● Your assignment
Give the records again. Keep them exact and leave out the images.

### Data supplied

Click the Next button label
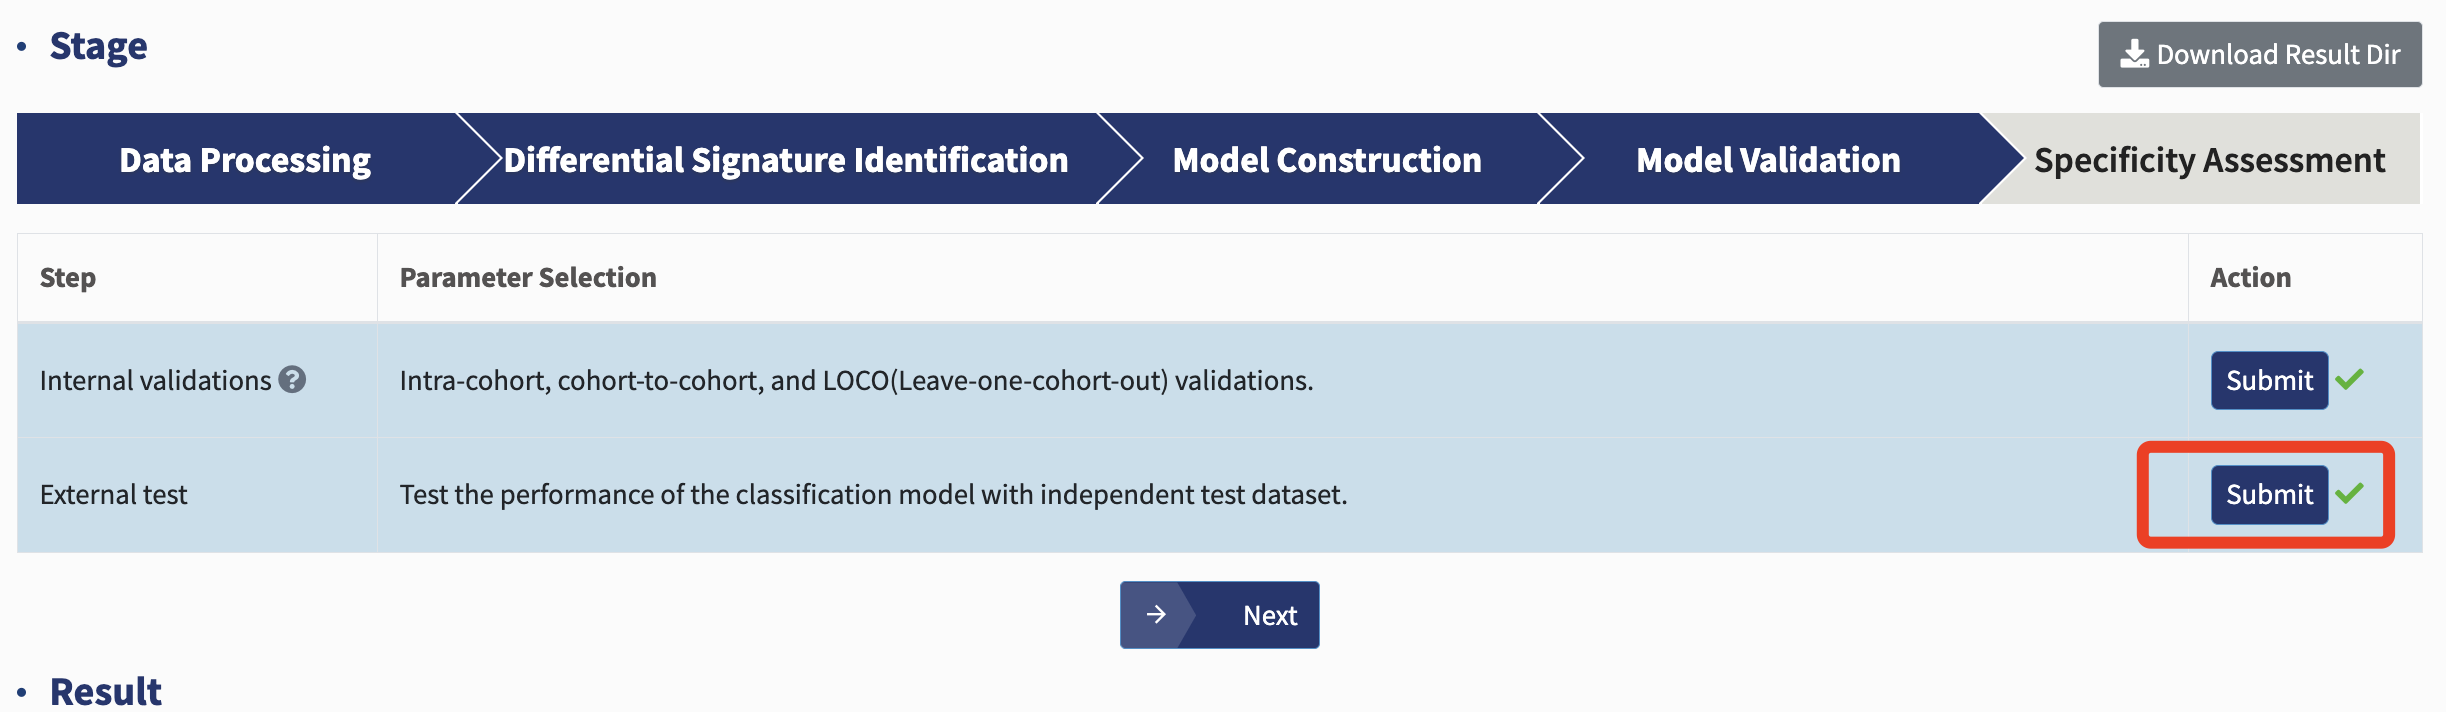This screenshot has height=712, width=2446. click(x=1270, y=615)
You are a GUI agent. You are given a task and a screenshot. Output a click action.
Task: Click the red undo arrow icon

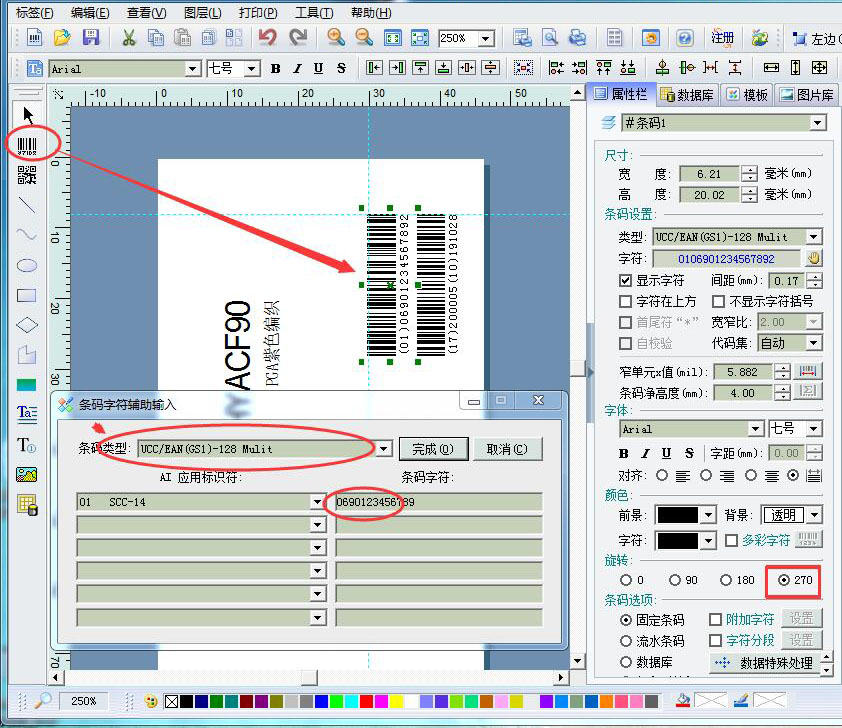[x=266, y=38]
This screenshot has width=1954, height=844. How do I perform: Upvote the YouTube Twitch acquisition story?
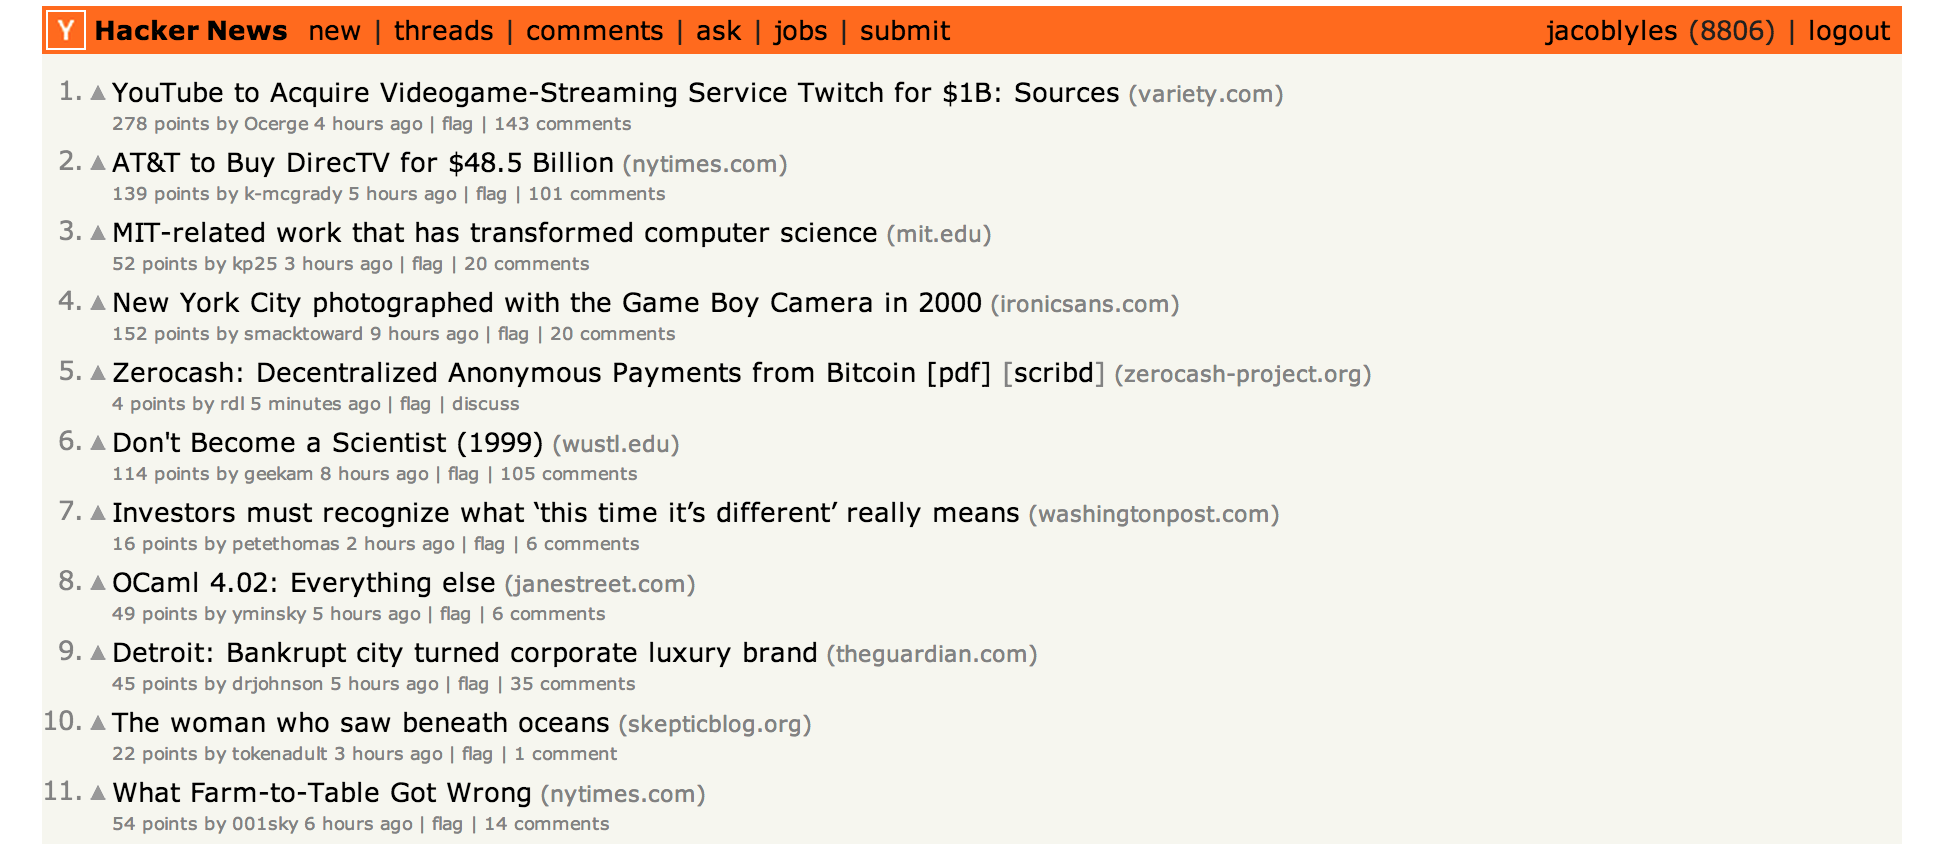(98, 93)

######

● Exercise solution
Click the Next button label
This screenshot has height=712, width=2446. click(x=1270, y=615)
You are a GUI agent. You are given a task and a screenshot. Output a click action.
Task: Click the red undo arrow icon

[x=266, y=38]
This screenshot has width=1954, height=844. How do I perform: Upvote the YouTube Twitch acquisition story?
(98, 93)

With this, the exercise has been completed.